What is RoHS?
RoHS stands for Restriction of Hazardous Substances. RoHS, often known as Directive 2002/95/E, originated from the European Union. It was established to limit the use of specific hazardous materials in electrical and electronic devices. All goods sold in the European Union after July 1, 2006 must comply with RoHS requirements. The RoHS directive establishes guidelines for the use of hazardous chemicals in the production of electrical and electronic products. It gives manufacturers and suppliers rules for reusing and recycling electrical and electronic waste. RoHS standard specifies maximum levels for the following hazardous materials:
- Lead (Pb): < 1000 ppm
- Mercury (Hg): < 100 ppm
- Cadmium (Cd): < 100 ppm
- Hexavalent Chromium: (Cr VI) < 1000 ppm
- Polybrominated Biphenyls (PBB): < 1000 ppm
- Polybrominated Diphenyl Ethers (PBDE): < 1000 ppm
- Bis(2-Ethylhexyl) phthalate (DEHP): < 1000 ppm
- Benzyl butyl phthalate (BBP): < 1000 ppm
- Dibutyl phthalate (DBP): < 1000 ppm
- Diisobutyl phthalate (DIBP): < 1000 ppm
These hazardous materials are dangerous to the environment and pollute landfills, and are also harmful in terms of occupational exposure during production and recycling.

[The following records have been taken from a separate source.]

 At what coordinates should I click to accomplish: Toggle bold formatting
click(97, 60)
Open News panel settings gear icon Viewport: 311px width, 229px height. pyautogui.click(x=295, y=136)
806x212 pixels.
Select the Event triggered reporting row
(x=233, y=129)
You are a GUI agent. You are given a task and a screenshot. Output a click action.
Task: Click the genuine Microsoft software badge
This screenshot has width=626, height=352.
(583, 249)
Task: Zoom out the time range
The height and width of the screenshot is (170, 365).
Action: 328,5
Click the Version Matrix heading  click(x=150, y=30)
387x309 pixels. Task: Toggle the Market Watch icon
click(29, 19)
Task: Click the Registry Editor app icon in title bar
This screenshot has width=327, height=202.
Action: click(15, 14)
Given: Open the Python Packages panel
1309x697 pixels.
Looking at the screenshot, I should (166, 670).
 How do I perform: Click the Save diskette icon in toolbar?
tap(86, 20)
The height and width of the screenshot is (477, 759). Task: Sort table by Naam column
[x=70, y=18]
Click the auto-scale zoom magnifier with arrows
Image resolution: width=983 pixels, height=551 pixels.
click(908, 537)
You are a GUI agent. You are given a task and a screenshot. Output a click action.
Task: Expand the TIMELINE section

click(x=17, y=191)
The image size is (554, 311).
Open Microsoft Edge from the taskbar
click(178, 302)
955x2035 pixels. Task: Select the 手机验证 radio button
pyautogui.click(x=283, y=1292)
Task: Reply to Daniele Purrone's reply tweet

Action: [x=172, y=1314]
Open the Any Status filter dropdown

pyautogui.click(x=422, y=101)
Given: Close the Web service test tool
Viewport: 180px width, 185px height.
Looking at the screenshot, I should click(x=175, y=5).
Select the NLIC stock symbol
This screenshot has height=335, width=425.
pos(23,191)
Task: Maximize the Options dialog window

What does it mean to be RoHS Certified?
RoHS certification means that a manufacturer or supplier has been approved by an independent third party to manufacture products which meet the RoHS standard. The RoHS standard defines specific guidelines for manufacturing, packaging, labeling and storage of a product in order to reduce contamination from hazardous substances. An organization that obtains RoHS certification ensures proper implemention of these standards in an effective manner.
What materials can be RoHS certified?
Almost all products which contain metal, plastic, or some sort of electronic circuitry can be RoHS compliant. RoHS certification does not apply to components such as batteries and non-electronic accessories like screws and cables, which do not contain hazardous chemicals. The following is a list of products that either require or are exempted from RoHS certification.
Items compliant for RoHS certification:
- Large household appliances
- Small household appliances
- Computers and communication equipment
- Consumer electronics
- Power tools
- Toys and sports equipment
- Automatic dispensers: vending machines, ATM machines.
Items exempted from RoHS Certification:
- Medical devices and equipment
- Control and monitoring equipment
- National security use and military equipment
- Large stationary industrial tools
- Certain light bulbs and some batteries
- Spare parts for electronic equipment in the market before July 1, 2006
What Organizations require RoHS Certification?
RoHS certification is required for exporting, manufacturing and importing goods in RoHS compliant regions, such as Asian nations (including China, Japan, and South Korea) as well as versions of it in North America. RoHS certification is especially essential for companies involved with RoHS compliant or RoHS parallel importing. RoHS compliance requirements also apply to all product suppliers, including original equipment manufacturers (OEMs), original design manufacturers (ODMs) and subcontractors.
What are the Benefits of RoHS Certification?
RoHS certification can be an important part of your product’s marketing strategy. Products that undergo RoHS certification are extremely popular among environmentally-conscious consumers, who are willing to pay a premium price to protect the environment. RoHS certification is becoming more and more relevant for manufacturers, distributors, resellers and retailers who wish to keep up with their competitors or set themselves apart from their competitors. The following are advantages of RoHS certification:
- Helps to avoid expenditures for removing hazardous chemicals from production processes, assembly and storage locations.
- Noncompliance may result in hefty penalties imposed by the European Union’s RoHS governing body, including fines of up to €1 million or 2% of annual turnover.
- The EPA and OSHA have begun enforcing environmental laws that demand RoHS certification.
- Improved production efficiency as a result of tighter process control, fewer defects, and boosted production output.
- Many communities and states are considering more stringent recycling or disposal regulations for electronic components, so it is in the manufacturer’s best interests to be prepared to implement a recycling program as required by law.
What is the RoHS Certification Process?
The following are steps required to obtain RoHS Certification through IAS:
- Fill out the IAS application with all of the information regarding the product you’d like to apply for RoHS certification.
- A quotation will be emailed to you after your approval.
- IAS will provide you with a project management plan for your RoHS certification after the quotation is accepted (including test plans and test specifications). However, based on your needs, the management strategy may differ slightly.
- The actual tests are carried out under IAS supervision or at a recognised laboratory.
- All data will be put into a RoHS certification report, together with the corresponding certificate and samples of non-RoHS compliant material, once testing is completed. These testing reports are also supplied to you as backup records or for future reference.
- Unless the product and/or its components are difficult to test, RoHS certification takes roughly 15-20 working days.